■ **WORK TO DO**
Reproduce, without alteration, the lines starting at the line containing "Given: Expand the Files of type dropdown" and ending at the line containing "pos(116,105)", both of these lines included.

Records for locating the described items
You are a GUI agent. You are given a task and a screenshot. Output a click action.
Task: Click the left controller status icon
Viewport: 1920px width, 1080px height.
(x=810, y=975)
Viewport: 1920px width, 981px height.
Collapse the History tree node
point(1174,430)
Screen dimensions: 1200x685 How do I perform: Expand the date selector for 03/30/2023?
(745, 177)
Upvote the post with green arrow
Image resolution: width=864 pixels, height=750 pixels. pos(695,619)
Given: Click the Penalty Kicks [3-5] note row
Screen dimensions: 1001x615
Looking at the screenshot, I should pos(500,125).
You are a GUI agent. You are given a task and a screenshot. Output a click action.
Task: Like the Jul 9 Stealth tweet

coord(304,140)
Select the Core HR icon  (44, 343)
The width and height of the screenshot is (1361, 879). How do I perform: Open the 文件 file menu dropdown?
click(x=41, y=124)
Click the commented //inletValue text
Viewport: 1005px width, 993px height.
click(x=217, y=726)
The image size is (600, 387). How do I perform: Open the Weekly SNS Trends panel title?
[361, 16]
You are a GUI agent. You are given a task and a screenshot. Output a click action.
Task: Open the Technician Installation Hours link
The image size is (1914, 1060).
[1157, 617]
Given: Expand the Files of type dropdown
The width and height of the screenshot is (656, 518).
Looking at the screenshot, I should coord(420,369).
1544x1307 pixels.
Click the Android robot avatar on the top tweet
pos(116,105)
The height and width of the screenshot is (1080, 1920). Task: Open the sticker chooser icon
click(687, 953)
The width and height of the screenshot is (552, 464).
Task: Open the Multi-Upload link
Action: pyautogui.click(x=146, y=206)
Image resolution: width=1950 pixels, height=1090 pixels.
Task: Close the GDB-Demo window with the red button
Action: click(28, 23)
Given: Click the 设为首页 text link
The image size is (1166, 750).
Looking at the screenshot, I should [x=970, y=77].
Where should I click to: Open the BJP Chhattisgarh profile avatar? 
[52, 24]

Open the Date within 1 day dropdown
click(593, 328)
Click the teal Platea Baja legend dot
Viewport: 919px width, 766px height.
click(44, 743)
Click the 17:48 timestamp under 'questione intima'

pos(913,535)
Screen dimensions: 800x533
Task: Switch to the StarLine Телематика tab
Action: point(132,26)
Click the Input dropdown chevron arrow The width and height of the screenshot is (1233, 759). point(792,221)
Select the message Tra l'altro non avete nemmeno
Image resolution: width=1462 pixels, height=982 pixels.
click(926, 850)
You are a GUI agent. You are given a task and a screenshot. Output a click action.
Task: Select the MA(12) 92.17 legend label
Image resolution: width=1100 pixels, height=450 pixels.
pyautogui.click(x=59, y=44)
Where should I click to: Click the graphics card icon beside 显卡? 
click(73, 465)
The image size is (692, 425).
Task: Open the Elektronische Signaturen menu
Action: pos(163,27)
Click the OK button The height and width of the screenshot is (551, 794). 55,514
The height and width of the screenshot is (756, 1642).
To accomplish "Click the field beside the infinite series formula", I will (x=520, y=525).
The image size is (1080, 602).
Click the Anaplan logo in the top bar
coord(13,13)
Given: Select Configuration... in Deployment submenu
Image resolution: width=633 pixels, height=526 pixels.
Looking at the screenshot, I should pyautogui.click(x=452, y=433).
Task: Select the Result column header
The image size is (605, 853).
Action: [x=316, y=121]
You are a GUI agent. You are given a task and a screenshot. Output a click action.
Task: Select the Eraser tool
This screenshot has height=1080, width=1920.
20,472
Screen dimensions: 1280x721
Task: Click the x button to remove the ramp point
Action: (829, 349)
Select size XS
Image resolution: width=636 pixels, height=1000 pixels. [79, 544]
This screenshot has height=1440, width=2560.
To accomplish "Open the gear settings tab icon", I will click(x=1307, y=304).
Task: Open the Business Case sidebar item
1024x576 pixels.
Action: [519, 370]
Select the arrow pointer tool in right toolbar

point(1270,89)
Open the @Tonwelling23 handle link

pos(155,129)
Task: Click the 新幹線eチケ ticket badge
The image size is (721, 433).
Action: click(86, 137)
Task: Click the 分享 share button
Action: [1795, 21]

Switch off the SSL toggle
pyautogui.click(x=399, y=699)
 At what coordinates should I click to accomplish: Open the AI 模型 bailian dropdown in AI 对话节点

■ **ANSWER TO THE PROBLEM**
Given: Expand the Files of type dropdown
The width and height of the screenshot is (656, 518).
Looking at the screenshot, I should coord(420,369).
1544x1307 pixels.
Click the Android robot avatar on the top tweet
pos(116,105)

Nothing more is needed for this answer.